*Alumni et fellow de Harvard University – auteur de «Swiss made: The Untold Story Behind Switzerland’s Success», Profile Books (anglais), NZZ Libro (allemand); la version française sera publiée en janvier aux Ed. Slatkine

Il a perdu son huitième de finale à l’US Open contre Robredo, mais il faut placer cette défaite dans son contexte. Aucun sportif n’a obtenu autant d’éloges que Roger Federer. C’est sans doute le plus grand joueur de tennis de tous les temps, avec ses 17 titres de Grand Chelem et 302 semaines au sommet de l’ATP. Si personne ne conteste les prouesses tennistiques de Federer, sa capacité à monétiser sa carrière est fréquemment ignorée. Sous cet angle, il dépasse de très loin ses concurrents présents et passés.

Forbes évalue la fortune de Federer à 400 millions de dollars, dont 77 millions de gains accumulés sur les tournois depuis 1998. La majorité de son patrimoine provient pourtant de contrats de sponsoring pour Rolex, Nike, Gillette, Moët & Chandon et Credit Suisse.

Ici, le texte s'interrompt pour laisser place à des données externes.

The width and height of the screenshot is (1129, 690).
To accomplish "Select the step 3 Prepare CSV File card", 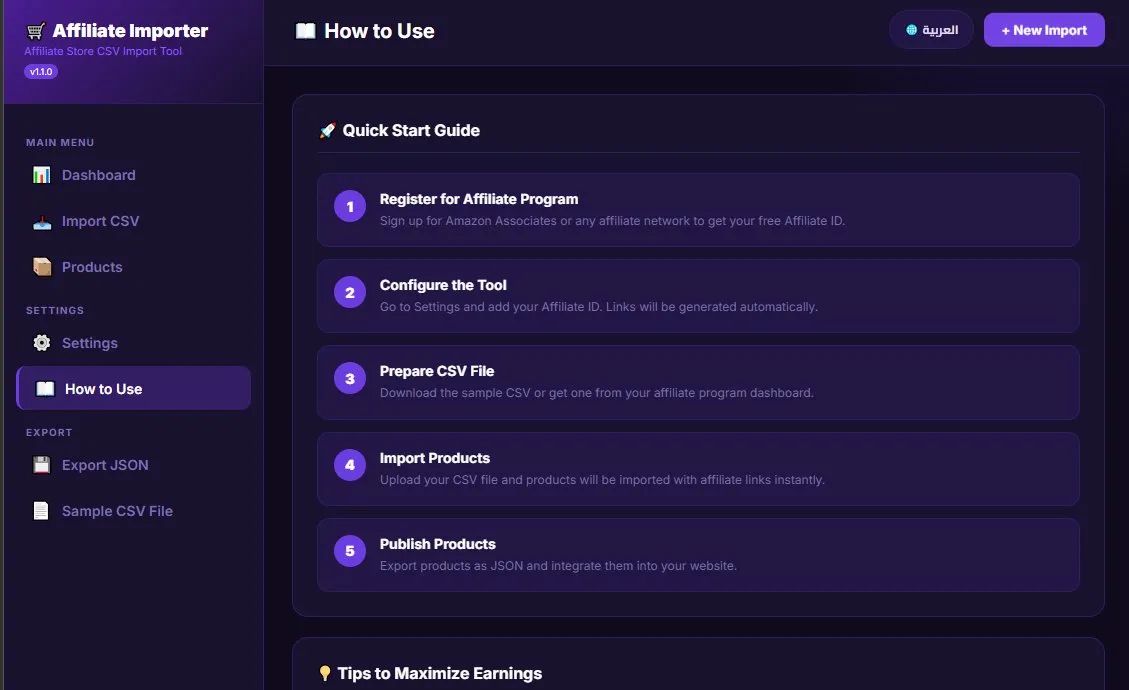I will coord(698,382).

Malgré sa relégation au 7e rang mondial, c’est le 2e athlète le mieux payé du monde, devant Kobe Bryant (basketball) et LeBron James (basketball), mais derrière Tiger Woods (golf). Si la concurrence s’est intensifiée sur le court, elle s’est évaporée en dehors du circuit. Tiger Woods, Kobe Bryant et Lance Armstrong sont tombés en disgrâce, alors que Michael Schumacher et David Beckham ont pris leur retraite.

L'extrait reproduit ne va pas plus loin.